### WHAT THE TASK ASKS
Output the listing lines between the line holding "693x829 pixels." and the line holding "Action: 28,28", inclusive, reproducing them character for character and leaving out the pictures.

------ DATASET CONTENT ------

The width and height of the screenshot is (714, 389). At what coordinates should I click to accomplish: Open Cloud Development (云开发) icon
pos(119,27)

------
------ DATASET CONTENT ------

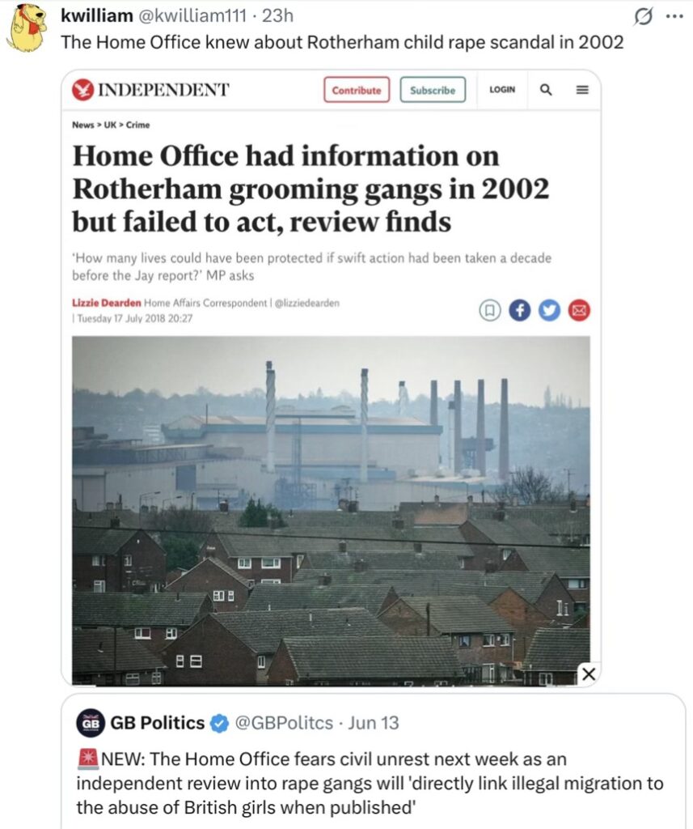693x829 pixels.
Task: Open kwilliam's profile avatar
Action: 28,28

------

### RESULT BELOW
693x829 pixels.
Task: Open kwilliam's profile avatar
Action: 28,28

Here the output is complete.